> [阅读文段]
++++++++++++++++++++

位置: packages/service/common/bullmq/index.ts:12-19

问题描述:

const defaultWorkerOpts: Omit<ConnectionOptions, 'connection'> = {
  removeOnComplete: {
    count: 0 // 立即删除成功任务
  },
  removeOnFail: {
    count: 0 // 立即删除失败任务
  }
};
  • 失败任务立即删除,无法追踪和调试
  • 未配置重试策略 (attempts, backoff)
  • 缺少死信队列处理彻底失败的任务
  • 队列监控和告警缺失

风险等级: 🔴 高危

影响:

  • 训练任务失败无法追踪原因
  • 临时性错误 (网络抖动) 导致任务永久失败
  • 无法分析队列性能瓶颈
  • 数据一致性风险

建议方案:

// 1. 完善的 Worker 配置
const defaultWorkerOpts: Omit<WorkerOptions, 'connection'> = {
  // 保留任务用于调试和监控
  removeOnComplete: {
    age: 7 * 24 * 3600, // 保留 7 天
    count: 1000         // 最多保留 1000 个
  },
  removeOnFail: {
    age: 30 * 24 * 3600, // 保留 30 天
    count: 5000          // 最多保留 5000 个
  },

  // 并发控制
  concurrency: 5,

  // 限流配置
  limiter: {
    max: 100,      // 最大任务数
    duration: 1000 // 每秒
  },

  // 锁定时长 (防止任务被重复处理)

++++++++++++++++++++

> [所给数据]

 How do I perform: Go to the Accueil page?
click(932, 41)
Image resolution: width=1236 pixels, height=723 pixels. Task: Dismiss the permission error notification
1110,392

++++++++++++++++++++

请原样抄录上方阅读文段中的一段文字。这段文字从含有“const defaultWorkerOpts: Omit<ConnectionOptions, 'connection'>”的那句开始，到“未配置重试策略 (attempts, backoff)”结束。

const defaultWorkerOpts: Omit<ConnectionOptions, 'connection'> = {
  removeOnComplete: {
    count: 0 // 立即删除成功任务
  },
  removeOnFail: {
    count: 0 // 立即删除失败任务
  }
};
  • 失败任务立即删除,无法追踪和调试
  • 未配置重试策略 (attempts, backoff)